The weakest segments come back to back, which hinders the movie a bit. Siren sees a band whose van has broken down on the side of the road rescued by a weirdo couple. Once back at the couples’ house, the musicians see that perhaps not all is as it seems with these people. Unfortunately, there is a lot of wasted potential with this segment. The weirdo couple and their friends are ripe for exploration, but all we get from them are a few side-eyes and awkward pauses in conversation. The next section, The Accident, sees a distracted motorist hitting a girl and doing his best to save her – her life, literally in his hands. There’s almost no story here, and therefore no conflict or real solution. This segment seems to exist only to gross out the viewer, which feels cheap and easy compared to the other segments.

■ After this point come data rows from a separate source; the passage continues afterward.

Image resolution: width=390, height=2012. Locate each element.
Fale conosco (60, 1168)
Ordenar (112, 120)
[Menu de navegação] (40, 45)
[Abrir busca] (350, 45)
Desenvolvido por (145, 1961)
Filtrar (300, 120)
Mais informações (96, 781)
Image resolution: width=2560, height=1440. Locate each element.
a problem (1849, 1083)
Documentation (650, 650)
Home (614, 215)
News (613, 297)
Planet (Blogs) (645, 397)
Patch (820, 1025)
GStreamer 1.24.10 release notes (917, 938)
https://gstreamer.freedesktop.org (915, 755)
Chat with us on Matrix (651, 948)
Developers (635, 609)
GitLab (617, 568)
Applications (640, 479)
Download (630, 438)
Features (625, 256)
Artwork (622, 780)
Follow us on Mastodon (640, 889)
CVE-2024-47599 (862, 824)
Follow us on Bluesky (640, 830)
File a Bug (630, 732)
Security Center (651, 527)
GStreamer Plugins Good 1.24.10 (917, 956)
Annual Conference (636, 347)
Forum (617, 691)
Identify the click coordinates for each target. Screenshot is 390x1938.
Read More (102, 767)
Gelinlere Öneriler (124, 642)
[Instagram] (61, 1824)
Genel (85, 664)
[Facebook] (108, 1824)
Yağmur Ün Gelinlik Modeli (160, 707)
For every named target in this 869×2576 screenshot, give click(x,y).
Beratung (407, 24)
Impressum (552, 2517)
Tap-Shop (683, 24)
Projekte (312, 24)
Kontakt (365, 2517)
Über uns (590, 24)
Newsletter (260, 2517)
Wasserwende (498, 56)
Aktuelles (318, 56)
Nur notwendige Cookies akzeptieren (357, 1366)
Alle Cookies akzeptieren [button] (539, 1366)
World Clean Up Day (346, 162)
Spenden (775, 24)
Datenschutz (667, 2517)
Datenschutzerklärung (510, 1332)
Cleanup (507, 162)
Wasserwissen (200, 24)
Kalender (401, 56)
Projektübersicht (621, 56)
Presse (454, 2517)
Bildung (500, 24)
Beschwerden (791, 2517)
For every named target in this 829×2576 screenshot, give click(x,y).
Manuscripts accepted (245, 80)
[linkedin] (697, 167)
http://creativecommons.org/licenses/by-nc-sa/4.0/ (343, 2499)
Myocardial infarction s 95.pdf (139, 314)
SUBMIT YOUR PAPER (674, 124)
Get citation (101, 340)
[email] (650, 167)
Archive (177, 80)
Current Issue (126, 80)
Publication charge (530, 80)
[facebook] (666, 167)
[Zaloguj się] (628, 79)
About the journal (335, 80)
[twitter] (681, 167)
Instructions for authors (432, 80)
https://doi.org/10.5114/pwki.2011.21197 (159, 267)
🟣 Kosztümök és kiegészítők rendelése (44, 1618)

In the end, Southbound suffers from this unevenness. The good parts are enjoyable, but the bad parts are uninteresting – or worse, excisable. It’s easier to overlook shortcomings in a normal movie where a linear story is told over 90 or 120 minutes, but in a movie comprised of sections, it’s imperative that each one of those segments be successful for the overall movie to be successful. If one of those legs isn’t sturdy, the whole thing can collapse. If two of those segments are weak, that’s half the movie that’s weak.
Much like a road trip through the desert, Southbound is a bumpy ride – one filled with occasional stretches of sights to behold followed by equal amounts of uneventful nothingness.